Editor’s note: This question was sent in from a reader and was answered by two of our mortgage researchers. There is a “second response” label halfway through the article, to show where the second writer’s response begins.
Reader question: “I know a lot of borrowers use points to get a lower interest rate. I can see the logic behind that, but I’m trying to keep my up-front costs as low as possible when buying a home. Are there mortgages with no points assigned to them?”
Yes, there are mortgages available with no points added on to them. But you will probably have to pay a higher interest rate to take on such a loan. Points are basically interest that is paid on the front end of the process, instead of being spread over the term of the loan like “regular” interest.

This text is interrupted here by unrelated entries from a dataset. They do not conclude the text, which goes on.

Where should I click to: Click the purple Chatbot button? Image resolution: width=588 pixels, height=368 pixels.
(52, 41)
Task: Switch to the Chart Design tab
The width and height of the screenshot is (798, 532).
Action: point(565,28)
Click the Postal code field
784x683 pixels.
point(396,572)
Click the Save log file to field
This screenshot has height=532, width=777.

Mortgage lenders make money in two ways, by charging interest and fees. They are going to charge interest one way or the other. But as a borrower, you have some options as to how you pay it.
Some people choose to pay points (which equal 1% of the loan amount) at closing, in order to get a lower interest rate on the loan. This strategy can help you save money over time if you keep the mortgage loan long enough to reach and exceed the “break even” point. That is when your long-term savings begin to exceed the extra amount paid at closing in the form of points. Make sense?

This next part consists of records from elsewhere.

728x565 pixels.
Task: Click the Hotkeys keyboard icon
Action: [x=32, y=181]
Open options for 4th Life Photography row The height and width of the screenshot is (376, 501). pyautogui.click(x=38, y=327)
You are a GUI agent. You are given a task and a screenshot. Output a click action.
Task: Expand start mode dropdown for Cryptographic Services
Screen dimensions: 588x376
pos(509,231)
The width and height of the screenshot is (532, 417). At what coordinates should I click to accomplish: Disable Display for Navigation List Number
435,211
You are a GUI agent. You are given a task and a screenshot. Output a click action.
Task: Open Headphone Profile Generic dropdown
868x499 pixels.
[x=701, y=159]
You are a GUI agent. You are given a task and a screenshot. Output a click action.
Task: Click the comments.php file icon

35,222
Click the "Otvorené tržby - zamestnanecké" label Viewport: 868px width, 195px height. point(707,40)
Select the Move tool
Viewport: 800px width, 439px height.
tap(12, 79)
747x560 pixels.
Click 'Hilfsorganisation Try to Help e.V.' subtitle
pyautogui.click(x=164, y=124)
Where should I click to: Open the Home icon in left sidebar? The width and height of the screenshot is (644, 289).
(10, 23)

Here’s a basic overview of points you’ll find helpful, if you’re not familiar with the subject.
Mortgages With No Points = Higher Interest Rate
Some borrowers, such as yourself, prefer to keep their upfront costs as low as possible. So they are willing to forgo the points in exchange for taking a higher interest rate on the loan. With these borrowers, paying more in interest over a period of many years isn’t a very big deal, as long as they can minimize their closing costs. People with limited funds / savings usually fall into this category.
Mortgage origination fees are also sometimes expressed as points, or percentages of the loan amount. But here again, some lenders are willing to waive the origination fee when the borrower agrees to take on a higher rate. There is often a seesaw relationship between the amount you pay up front and the amount you pay over the long term in the form of interest. It’s a tradeoff. Fortunately, this relationship can be “tailored” in a way that serves your interests.

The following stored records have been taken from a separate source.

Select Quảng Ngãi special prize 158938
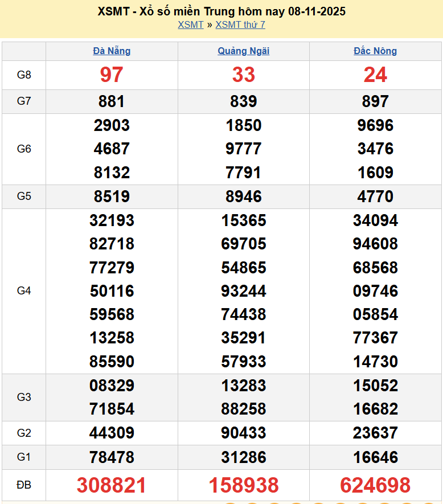This screenshot has height=504, width=443. pyautogui.click(x=243, y=485)
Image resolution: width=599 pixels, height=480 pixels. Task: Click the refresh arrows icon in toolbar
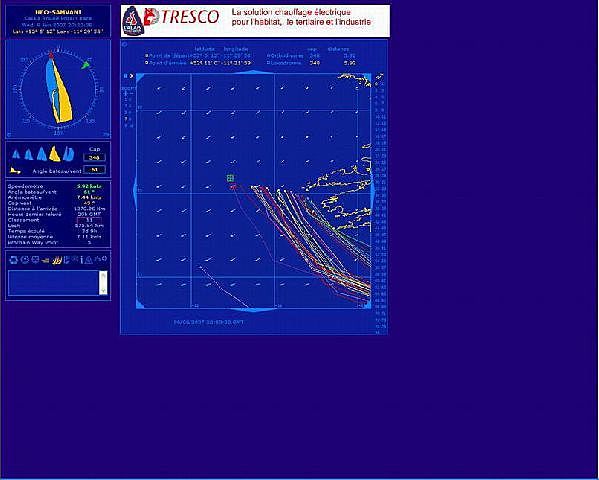pos(14,260)
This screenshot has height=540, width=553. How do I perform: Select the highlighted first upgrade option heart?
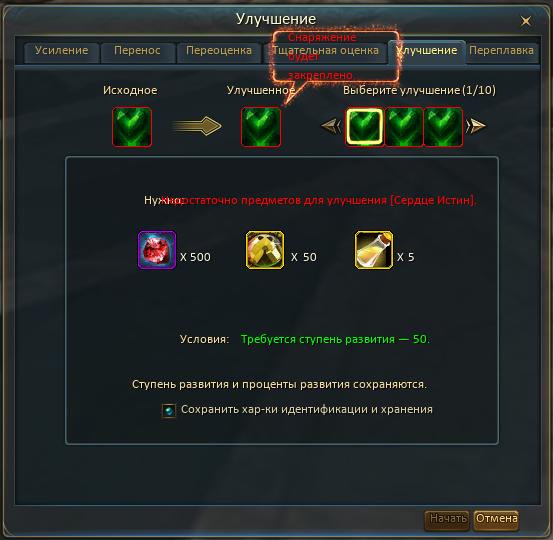tap(364, 127)
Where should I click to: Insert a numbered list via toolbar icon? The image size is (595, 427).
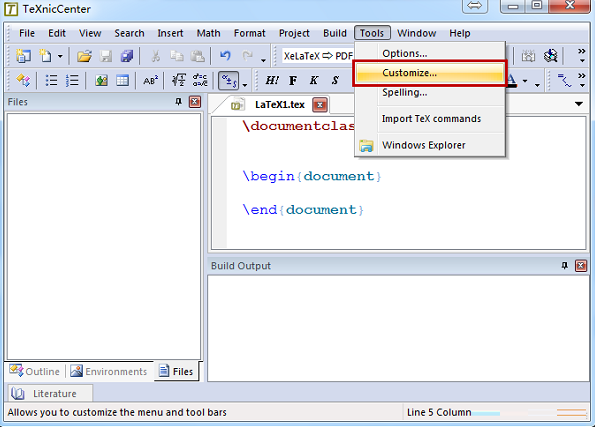point(72,80)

But the bottom line is yes, there are mortgages available with no points assigned to them. So when you are comparison shopping, and a lender offers you a certain interest rate on a loan, you need to find out if points are required to get that particular rate. You also need to find out the full cost of the loan, including the estimated closing costs. That’s why it is wise to compare offers based on annual percentage rate (APR) instead of the rate alone.
Yes, you can get a mortgage loan without paying discount points at closing. You’ll just end up with a higher rate, which means you could end up paying a lot more money in interest over time (depending on how long you keep the loan, before selling or refinancing).
Paying points only makes sense when you’re planning to stay in the home and keep the loan for many years, long enough to benefit from the lower interest rate. For a shorter stay, it might be best to skip the points and take a higher rate, to avoid the added up-front costs. You have to do the math to figure out what works best, based on your long-term plans.
My advice is to have the lender show you two different scenarios on paper — one with discount points paid at closing, and one without. You could even ask to see a financial breakdown of various scenarios, based on different amounts paid at closing. For instance, how much would half a point (0.5%) lower your mortgage rate, versus a whole point (1%)? And how long will it take to reach the break-even point in both of those scenarios. These are the questions you need to be asking.
You really have to look at this on paper to see what works best for you. It’s the lender’s job to show you different scenarios, and how they affect your up-front and long-term costs. The bottom line is that there are mortgages with no points on them. But it’s a tradeoff.